Reproduce the following records line for line.

● **TASK MATERIAL**
===============

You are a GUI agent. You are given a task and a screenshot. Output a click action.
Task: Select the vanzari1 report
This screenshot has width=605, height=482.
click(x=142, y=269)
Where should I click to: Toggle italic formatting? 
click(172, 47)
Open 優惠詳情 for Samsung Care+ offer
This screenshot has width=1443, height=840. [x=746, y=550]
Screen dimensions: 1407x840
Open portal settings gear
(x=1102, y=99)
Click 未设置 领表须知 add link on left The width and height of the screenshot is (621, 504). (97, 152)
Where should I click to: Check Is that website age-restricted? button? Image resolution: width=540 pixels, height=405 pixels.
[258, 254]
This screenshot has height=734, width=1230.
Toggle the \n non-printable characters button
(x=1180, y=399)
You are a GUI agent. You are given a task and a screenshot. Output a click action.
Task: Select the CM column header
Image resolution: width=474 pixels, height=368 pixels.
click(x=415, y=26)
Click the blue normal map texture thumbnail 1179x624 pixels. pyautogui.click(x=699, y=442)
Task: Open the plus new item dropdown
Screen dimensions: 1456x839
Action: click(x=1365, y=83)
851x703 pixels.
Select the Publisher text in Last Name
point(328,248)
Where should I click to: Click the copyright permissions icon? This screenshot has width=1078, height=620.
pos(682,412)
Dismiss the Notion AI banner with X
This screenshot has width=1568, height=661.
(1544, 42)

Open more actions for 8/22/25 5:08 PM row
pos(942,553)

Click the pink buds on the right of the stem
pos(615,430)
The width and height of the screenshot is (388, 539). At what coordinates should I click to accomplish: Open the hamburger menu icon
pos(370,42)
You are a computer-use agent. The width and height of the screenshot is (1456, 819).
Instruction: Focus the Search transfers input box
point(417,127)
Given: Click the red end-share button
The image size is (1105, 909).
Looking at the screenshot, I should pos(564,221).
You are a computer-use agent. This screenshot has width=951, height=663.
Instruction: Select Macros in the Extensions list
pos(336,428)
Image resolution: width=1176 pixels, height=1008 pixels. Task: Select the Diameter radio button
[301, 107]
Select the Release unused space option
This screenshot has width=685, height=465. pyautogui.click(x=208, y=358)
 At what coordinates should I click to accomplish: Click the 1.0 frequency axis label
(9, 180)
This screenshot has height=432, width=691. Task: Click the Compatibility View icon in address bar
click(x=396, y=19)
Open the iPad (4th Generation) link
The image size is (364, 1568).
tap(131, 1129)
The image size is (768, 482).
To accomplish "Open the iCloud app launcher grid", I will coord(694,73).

===============

● **EXPECTED ANSWER**
You are a GUI agent. You are given a task and a screenshot. Output a click action.
Task: Select the vanzari1 report
This screenshot has width=605, height=482.
click(x=142, y=269)
Where should I click to: Toggle italic formatting? 
click(172, 47)
Open 優惠詳情 for Samsung Care+ offer
This screenshot has width=1443, height=840. [x=746, y=550]
Screen dimensions: 1407x840
Open portal settings gear
(x=1102, y=99)
Click 未设置 领表须知 add link on left The width and height of the screenshot is (621, 504). (97, 152)
Where should I click to: Check Is that website age-restricted? button? Image resolution: width=540 pixels, height=405 pixels.
[258, 254]
This screenshot has height=734, width=1230.
Toggle the \n non-printable characters button
(x=1180, y=399)
You are a GUI agent. You are given a task and a screenshot. Output a click action.
Task: Select the CM column header
Image resolution: width=474 pixels, height=368 pixels.
click(x=415, y=26)
Click the blue normal map texture thumbnail 1179x624 pixels. pyautogui.click(x=699, y=442)
Task: Open the plus new item dropdown
Screen dimensions: 1456x839
Action: click(x=1365, y=83)
851x703 pixels.
Select the Publisher text in Last Name
point(328,248)
Where should I click to: Click the copyright permissions icon? This screenshot has width=1078, height=620.
pos(682,412)
Dismiss the Notion AI banner with X
This screenshot has width=1568, height=661.
(1544, 42)

Open more actions for 8/22/25 5:08 PM row
pos(942,553)

Click the pink buds on the right of the stem
pos(615,430)
The width and height of the screenshot is (388, 539). At what coordinates should I click to accomplish: Open the hamburger menu icon
pos(370,42)
You are a computer-use agent. The width and height of the screenshot is (1456, 819).
Instruction: Focus the Search transfers input box
point(417,127)
Given: Click the red end-share button
The image size is (1105, 909).
Looking at the screenshot, I should pos(564,221).
You are a computer-use agent. This screenshot has width=951, height=663.
Instruction: Select Macros in the Extensions list
pos(336,428)
Image resolution: width=1176 pixels, height=1008 pixels. Task: Select the Diameter radio button
[301, 107]
Select the Release unused space option
This screenshot has width=685, height=465. pyautogui.click(x=208, y=358)
 At what coordinates should I click to accomplish: Click the 1.0 frequency axis label
(9, 180)
This screenshot has height=432, width=691. Task: Click the Compatibility View icon in address bar
click(x=396, y=19)
Open the iPad (4th Generation) link
The image size is (364, 1568).
tap(131, 1129)
The image size is (768, 482).
To accomplish "Open the iCloud app launcher grid", I will coord(694,73).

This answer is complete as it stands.